Saved data entries
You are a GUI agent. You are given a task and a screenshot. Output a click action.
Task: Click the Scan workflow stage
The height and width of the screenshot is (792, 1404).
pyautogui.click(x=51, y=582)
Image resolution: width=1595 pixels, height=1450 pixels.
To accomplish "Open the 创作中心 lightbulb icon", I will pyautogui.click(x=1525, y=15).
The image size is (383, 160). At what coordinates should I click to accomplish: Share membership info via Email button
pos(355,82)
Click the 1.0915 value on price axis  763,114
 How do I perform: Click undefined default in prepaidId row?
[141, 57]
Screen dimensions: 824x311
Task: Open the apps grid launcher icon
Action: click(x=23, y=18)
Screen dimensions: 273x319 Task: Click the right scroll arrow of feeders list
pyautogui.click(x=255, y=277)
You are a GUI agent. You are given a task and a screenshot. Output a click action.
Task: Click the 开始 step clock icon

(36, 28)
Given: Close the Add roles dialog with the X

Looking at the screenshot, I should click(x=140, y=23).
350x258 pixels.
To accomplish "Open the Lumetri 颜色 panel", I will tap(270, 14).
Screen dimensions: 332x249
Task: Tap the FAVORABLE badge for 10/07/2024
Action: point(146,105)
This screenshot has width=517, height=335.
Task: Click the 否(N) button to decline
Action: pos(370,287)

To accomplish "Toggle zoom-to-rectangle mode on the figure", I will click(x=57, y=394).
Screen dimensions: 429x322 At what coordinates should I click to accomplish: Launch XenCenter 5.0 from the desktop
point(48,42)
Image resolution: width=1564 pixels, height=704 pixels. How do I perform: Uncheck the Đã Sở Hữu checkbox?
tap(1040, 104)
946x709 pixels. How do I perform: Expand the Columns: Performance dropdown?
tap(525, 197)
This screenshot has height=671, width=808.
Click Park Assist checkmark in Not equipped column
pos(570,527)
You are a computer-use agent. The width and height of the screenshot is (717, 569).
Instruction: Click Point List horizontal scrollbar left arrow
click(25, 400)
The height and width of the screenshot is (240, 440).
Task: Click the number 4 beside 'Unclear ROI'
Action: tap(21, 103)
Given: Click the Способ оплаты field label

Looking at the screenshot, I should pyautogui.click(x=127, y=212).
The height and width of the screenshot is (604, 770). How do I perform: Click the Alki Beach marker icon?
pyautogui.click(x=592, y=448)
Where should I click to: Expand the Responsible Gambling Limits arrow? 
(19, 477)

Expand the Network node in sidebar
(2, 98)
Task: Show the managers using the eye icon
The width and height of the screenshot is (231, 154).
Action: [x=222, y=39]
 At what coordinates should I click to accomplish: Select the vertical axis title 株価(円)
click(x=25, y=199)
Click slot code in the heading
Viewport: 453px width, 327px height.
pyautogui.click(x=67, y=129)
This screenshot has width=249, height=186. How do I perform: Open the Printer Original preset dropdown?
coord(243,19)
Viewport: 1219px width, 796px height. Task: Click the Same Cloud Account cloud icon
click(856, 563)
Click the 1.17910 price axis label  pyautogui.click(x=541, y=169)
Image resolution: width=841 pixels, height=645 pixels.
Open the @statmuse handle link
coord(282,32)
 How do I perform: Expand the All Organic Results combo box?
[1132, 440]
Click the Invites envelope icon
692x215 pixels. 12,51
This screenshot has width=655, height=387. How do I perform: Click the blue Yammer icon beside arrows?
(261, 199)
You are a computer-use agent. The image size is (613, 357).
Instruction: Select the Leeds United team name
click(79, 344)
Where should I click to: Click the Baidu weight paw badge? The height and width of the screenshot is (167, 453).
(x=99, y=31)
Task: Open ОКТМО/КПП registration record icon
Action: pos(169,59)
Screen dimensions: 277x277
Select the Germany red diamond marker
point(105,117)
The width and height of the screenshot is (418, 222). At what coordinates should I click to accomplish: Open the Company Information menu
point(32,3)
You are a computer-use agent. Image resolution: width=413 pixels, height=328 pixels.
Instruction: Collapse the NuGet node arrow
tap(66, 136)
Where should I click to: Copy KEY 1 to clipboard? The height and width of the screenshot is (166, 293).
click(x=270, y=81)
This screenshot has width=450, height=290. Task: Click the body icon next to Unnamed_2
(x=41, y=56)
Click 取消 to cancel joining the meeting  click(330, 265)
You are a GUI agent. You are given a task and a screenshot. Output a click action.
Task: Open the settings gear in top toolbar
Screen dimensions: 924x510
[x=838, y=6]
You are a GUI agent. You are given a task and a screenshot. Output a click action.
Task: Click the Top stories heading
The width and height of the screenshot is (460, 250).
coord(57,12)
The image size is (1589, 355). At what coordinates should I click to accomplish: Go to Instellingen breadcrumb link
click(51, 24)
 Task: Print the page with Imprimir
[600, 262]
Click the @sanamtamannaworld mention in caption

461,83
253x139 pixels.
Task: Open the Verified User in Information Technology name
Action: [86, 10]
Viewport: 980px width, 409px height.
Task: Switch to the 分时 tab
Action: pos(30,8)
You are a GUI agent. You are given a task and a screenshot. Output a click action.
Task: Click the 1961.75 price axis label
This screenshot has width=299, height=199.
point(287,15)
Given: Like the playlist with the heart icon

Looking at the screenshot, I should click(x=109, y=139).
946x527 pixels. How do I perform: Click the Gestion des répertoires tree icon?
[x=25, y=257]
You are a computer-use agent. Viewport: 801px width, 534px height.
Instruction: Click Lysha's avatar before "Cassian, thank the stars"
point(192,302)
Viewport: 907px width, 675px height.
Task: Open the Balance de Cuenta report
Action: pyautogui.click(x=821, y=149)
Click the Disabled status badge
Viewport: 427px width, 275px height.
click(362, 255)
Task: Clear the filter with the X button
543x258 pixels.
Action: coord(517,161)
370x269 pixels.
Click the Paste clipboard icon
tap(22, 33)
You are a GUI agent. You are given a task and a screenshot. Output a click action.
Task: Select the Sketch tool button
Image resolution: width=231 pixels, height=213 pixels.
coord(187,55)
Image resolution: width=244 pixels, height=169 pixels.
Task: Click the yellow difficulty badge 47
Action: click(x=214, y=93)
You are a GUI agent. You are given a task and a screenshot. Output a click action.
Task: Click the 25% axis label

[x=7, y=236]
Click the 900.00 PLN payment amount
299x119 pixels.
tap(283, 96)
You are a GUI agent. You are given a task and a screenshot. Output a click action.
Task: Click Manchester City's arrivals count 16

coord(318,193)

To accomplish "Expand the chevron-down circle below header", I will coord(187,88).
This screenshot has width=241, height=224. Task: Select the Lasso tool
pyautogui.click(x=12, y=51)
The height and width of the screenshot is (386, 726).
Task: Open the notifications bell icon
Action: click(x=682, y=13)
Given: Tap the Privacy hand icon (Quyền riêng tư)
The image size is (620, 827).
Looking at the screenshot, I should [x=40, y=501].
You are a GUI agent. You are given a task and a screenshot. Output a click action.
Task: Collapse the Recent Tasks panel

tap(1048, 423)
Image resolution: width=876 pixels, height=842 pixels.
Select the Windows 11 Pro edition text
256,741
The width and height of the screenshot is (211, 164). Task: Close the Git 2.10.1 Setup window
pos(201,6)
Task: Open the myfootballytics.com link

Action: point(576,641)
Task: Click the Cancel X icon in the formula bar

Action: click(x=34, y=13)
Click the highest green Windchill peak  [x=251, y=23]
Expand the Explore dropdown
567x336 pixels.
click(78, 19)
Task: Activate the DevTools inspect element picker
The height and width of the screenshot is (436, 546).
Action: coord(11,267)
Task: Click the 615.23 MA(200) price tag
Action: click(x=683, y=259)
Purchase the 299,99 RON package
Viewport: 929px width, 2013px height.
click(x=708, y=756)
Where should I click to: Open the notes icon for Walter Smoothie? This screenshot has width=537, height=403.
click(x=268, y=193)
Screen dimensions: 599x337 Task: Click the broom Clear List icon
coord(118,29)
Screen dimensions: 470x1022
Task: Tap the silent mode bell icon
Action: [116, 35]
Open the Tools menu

• _Required work_
The lines to extract from the data above begin with the line containing "This screenshot has width=241, height=224." and end with the line containing "Given: Tap the". Extract them exactly, including both.

• _Worked solution_
This screenshot has width=241, height=224. Task: Select the Lasso tool
pyautogui.click(x=12, y=51)
The height and width of the screenshot is (386, 726).
Task: Open the notifications bell icon
Action: click(x=682, y=13)
Given: Tap the Privacy hand icon (Quyền riêng tư)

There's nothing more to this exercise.